Gwiazdy, które goszczą u siebie uchodźców z Ukrainy. Niektóre zaskoczyły swoich fanów
W obliczu brutalnej rosyjskiej agresji na Ukrainę Polacy pokazali, że potrafią się zjednoczyć w pomocy. Te gwiazdy przyjęły uchodźców pod swój dach i zapewniły im bezpieczeństwo.
Slajd 1 z 7
Choć Natalia Siwiec sama nie przebywa w Polsce, wzięła pod opiekę czteroosobową rodzinę z Ukrainy, zapewniając jej dach nad głową i wszystkie niezbędne środki. Ze względu na dystans, gwiazda udziela poza tym głównie pomocy finansowej.
Slajd 2 z 7
Joanna Jabłczyńska udostępniła dla uchodźców swoje mieszkanie na Wilanowie. Poczyniła prężne przygotowania przed przyjęciem ukraińskiej rodziny. Zadbała o wszystkie szczegóły — na miejscu czekały ciastka, akcesoria dla dzieci, a nawet butelka wina.
Slajd 3 z 7
Rok temu Maciej Stuhr przyjął uchodźców z Czeczenii. Dziś gości pod dachem cztery osoby: rodziców z dwiema córkami. Syn pary jest wieku poborowym i pozostał w Ukrainie.

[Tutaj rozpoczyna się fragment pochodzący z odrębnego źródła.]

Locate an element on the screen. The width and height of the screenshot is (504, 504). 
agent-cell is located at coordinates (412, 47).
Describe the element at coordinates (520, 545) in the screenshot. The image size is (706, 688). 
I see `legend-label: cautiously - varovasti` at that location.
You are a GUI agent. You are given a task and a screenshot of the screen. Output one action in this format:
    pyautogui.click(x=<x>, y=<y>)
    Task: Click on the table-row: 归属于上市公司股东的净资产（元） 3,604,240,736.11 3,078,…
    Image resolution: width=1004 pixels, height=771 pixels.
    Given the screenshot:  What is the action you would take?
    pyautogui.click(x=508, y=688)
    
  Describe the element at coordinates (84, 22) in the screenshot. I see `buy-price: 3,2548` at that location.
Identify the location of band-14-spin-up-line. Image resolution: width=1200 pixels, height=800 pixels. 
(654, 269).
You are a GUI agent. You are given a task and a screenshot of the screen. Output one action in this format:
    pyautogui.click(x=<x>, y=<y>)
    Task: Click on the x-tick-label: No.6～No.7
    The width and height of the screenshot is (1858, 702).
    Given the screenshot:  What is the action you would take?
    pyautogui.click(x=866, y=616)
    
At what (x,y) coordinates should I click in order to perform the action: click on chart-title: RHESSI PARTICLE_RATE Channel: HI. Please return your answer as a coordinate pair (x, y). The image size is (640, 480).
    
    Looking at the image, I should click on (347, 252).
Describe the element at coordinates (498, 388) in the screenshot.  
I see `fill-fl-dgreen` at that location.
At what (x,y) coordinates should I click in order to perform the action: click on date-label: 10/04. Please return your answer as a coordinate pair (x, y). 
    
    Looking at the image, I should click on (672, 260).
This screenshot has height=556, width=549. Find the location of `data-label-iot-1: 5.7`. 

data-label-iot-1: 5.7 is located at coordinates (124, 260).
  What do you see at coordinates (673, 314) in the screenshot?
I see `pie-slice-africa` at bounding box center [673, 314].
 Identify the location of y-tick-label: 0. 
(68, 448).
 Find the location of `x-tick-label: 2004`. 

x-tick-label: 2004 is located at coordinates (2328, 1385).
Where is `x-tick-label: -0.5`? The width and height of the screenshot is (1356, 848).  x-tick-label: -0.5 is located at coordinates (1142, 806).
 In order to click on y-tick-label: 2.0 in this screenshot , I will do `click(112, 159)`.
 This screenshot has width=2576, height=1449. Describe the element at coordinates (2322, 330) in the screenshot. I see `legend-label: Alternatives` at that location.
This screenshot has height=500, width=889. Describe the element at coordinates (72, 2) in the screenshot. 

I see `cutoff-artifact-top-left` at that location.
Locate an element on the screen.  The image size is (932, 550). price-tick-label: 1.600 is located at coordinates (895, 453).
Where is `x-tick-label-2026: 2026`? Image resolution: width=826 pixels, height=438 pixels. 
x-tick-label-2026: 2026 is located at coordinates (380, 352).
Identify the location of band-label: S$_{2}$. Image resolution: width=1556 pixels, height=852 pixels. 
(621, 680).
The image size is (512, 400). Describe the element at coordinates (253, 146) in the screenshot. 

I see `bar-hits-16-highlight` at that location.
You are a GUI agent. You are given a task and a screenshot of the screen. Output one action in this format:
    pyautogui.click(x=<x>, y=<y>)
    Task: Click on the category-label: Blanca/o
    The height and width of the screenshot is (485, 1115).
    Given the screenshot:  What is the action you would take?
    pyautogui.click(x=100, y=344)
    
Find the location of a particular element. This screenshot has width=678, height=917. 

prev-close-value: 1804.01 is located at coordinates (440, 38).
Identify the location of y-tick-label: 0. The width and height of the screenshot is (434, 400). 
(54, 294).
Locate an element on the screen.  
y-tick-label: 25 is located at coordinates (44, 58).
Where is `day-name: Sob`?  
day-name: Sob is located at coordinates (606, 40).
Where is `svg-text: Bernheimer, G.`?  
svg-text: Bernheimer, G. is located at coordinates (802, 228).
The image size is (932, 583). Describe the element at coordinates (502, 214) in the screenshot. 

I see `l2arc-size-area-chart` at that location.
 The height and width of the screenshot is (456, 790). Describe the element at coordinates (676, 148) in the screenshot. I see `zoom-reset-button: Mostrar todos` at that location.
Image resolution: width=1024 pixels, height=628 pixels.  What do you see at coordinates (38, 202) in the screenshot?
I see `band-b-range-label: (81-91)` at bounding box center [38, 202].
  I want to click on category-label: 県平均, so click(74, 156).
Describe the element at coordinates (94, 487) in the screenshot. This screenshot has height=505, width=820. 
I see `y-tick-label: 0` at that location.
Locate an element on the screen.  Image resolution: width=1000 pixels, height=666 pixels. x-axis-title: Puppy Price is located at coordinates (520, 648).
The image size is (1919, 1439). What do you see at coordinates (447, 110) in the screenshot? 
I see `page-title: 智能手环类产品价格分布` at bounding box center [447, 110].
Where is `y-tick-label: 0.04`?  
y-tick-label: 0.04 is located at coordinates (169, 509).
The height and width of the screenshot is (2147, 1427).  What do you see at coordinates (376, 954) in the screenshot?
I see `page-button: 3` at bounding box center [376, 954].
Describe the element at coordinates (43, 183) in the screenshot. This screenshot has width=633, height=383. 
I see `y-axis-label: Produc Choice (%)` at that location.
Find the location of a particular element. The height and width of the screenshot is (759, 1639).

Rodzina pochodzi z Afganistanu, jednak od lat mieszkała na Ukrainie.
Slajd 4 z 7
Zygmunt Chajzer już 3 dni temu powitał w domu swoich ukraińskich gości. Pod dachem celebryty znalazły się cztery kobiety i dwójka dzieci. Po trwającej całą dobę podróży uciekinierki wreszcie znalazły bezpieczne schronienie.
Slajd 5 z 7
Jak poinformowała na Instagramie Maja Ostaszewska, pochodzące z Kijowa Daria, Elena i malutka Wika są już bezpieczne pod jej dachem. Aktorka przyznała, że był to ciężki czas, długo oczekiwała na przejściu granicznym w Krościenku, zanim wreszcie kobiety i dziewczynka dotarły ze Lwowa. Teraz uciekinierki są już bezpieczne w Warszawie. "Były tak wykończone, ze najpierw zabrałam je do moich rodziców" - mówi aktorka.
Slajd 6 z 7
Gwiazda przyjęła pod swój dach dwie, jak mówi — wspaniałe dziewczyny: Olgę i Oksanę, oraz gromadkę dzieci. Aktorka wyjaśniła, że chciała stworzyć dla kobiet namiastkę przytulnego domu, wie jednak, że obie chcą jak najszybciej wrócić do dawnego życia.
Slajd 7 z 7
Michał Wiśniewski bardzo zaangażował się w pomoc uchodźcom. Od razu po powrocie z urlopu wyruszył wraz z synem na granicę, aby oferować transport ukraińskim rodzinom. Jedna z nich zamieszkała na jakiś czas w domu artysty, póki nie znalazł jej nowego lokum. Gwiazdor przyznaje, że jest otwarty na przyjęcie kolejnych potrzebujących.